AIM OF THE EXERCISE:
In the data below, retype exactly the line that contains "Как похудеть (19, 1559)" and every line after it, through the last.

RECORD EXCERPTS:
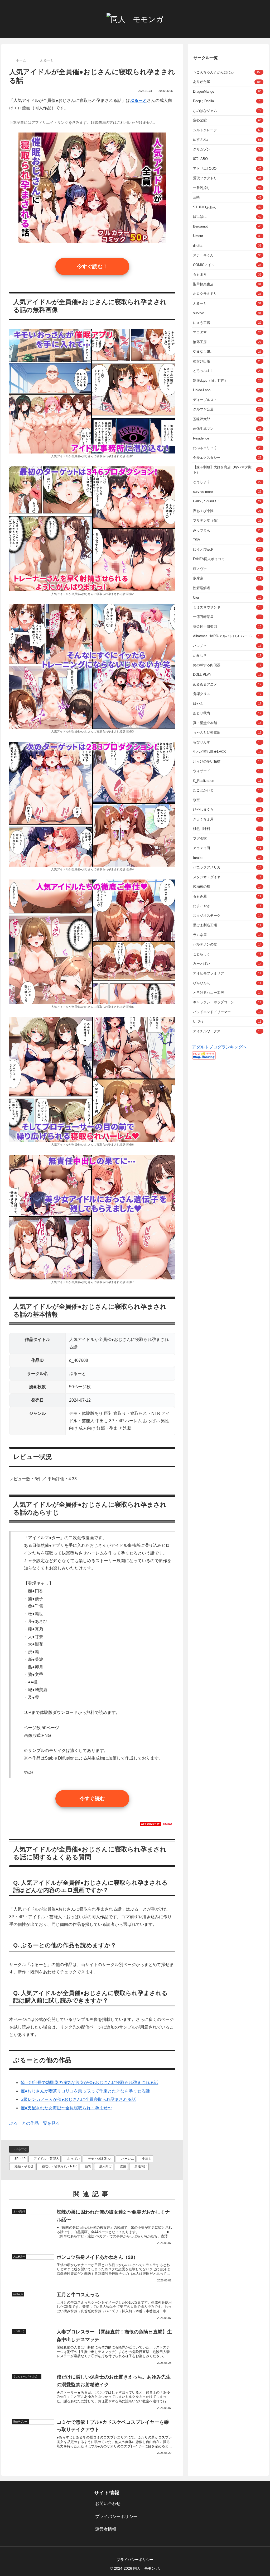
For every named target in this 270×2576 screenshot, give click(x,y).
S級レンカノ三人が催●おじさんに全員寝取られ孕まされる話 (78, 2099)
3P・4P (20, 2159)
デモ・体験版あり (100, 2159)
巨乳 (88, 2166)
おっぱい (73, 2159)
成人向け (105, 2166)
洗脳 (123, 2166)
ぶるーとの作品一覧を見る (34, 2123)
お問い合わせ (107, 2503)
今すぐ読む (92, 1798)
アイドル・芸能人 (46, 2159)
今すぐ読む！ (92, 266)
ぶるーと (21, 2149)
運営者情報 (105, 2529)
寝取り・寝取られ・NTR (59, 2166)
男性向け (140, 2166)
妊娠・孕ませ (24, 2166)
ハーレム (127, 2159)
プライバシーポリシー (116, 2516)
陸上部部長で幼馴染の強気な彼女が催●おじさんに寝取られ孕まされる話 (89, 2082)
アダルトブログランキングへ (219, 1047)
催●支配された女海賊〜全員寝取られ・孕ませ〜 (66, 2108)
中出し (147, 2159)
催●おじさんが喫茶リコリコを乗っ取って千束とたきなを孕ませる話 (85, 2091)
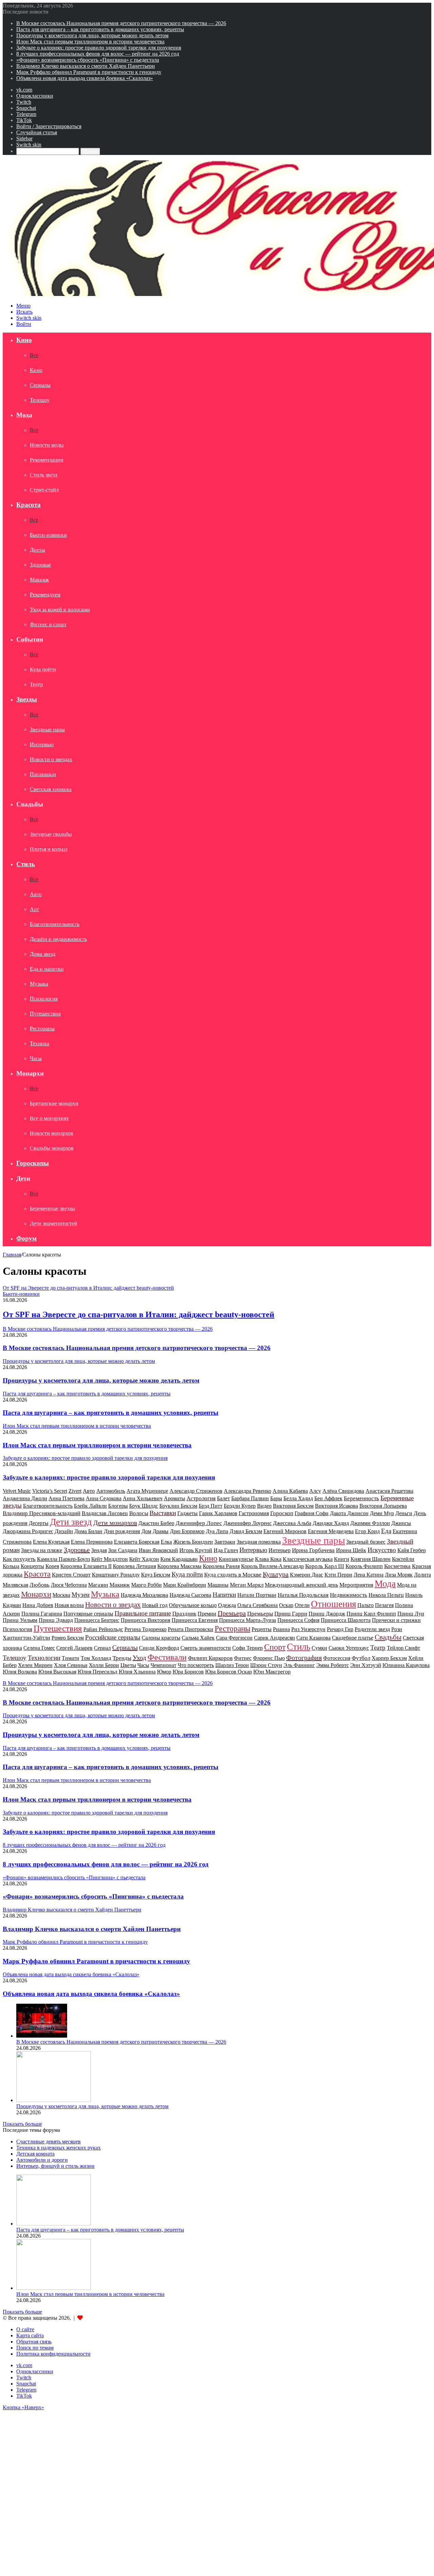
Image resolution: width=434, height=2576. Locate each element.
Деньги (403, 1513)
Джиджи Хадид (331, 1523)
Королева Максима (179, 1566)
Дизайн (64, 1531)
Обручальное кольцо (193, 1605)
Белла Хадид (298, 1498)
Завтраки (224, 1542)
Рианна (281, 1629)
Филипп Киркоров (210, 1658)
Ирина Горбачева (313, 1550)
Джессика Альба (292, 1523)
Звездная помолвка (259, 1542)
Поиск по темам (35, 2348)
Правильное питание (143, 1613)
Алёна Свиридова (343, 1491)
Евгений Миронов (285, 1531)
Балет (223, 1498)
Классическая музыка (308, 1559)
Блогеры (118, 1506)
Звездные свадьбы (51, 834)
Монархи (30, 1073)
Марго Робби (146, 1585)
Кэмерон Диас (306, 1575)
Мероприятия (356, 1585)
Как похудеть (19, 1559)
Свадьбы (29, 804)
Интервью (42, 744)
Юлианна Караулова (406, 1665)
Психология (44, 999)
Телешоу (40, 400)
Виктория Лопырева (383, 1506)
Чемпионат (163, 1665)
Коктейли (403, 1559)
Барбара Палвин (250, 1498)
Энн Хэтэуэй (365, 1665)
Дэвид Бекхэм (246, 1531)
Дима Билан (88, 1531)
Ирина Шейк (351, 1550)
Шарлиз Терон (232, 1665)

TASK ANSWER:
Как похудеть (19, 1559)
Свадьбы (29, 804)
Интервью (42, 744)
Юлианна Караулова (406, 1665)
Психология (44, 999)
Телешоу (40, 400)
Виктория Лопырева (383, 1506)
Чемпионат (163, 1665)
Коктейли (403, 1559)
Барбара Палвин (250, 1498)
Энн Хэтэуэй (365, 1665)
Дэвид Бекхэм (246, 1531)
Дима Билан (88, 1531)
Ирина Шейк (351, 1550)
Шарлиз Терон (232, 1665)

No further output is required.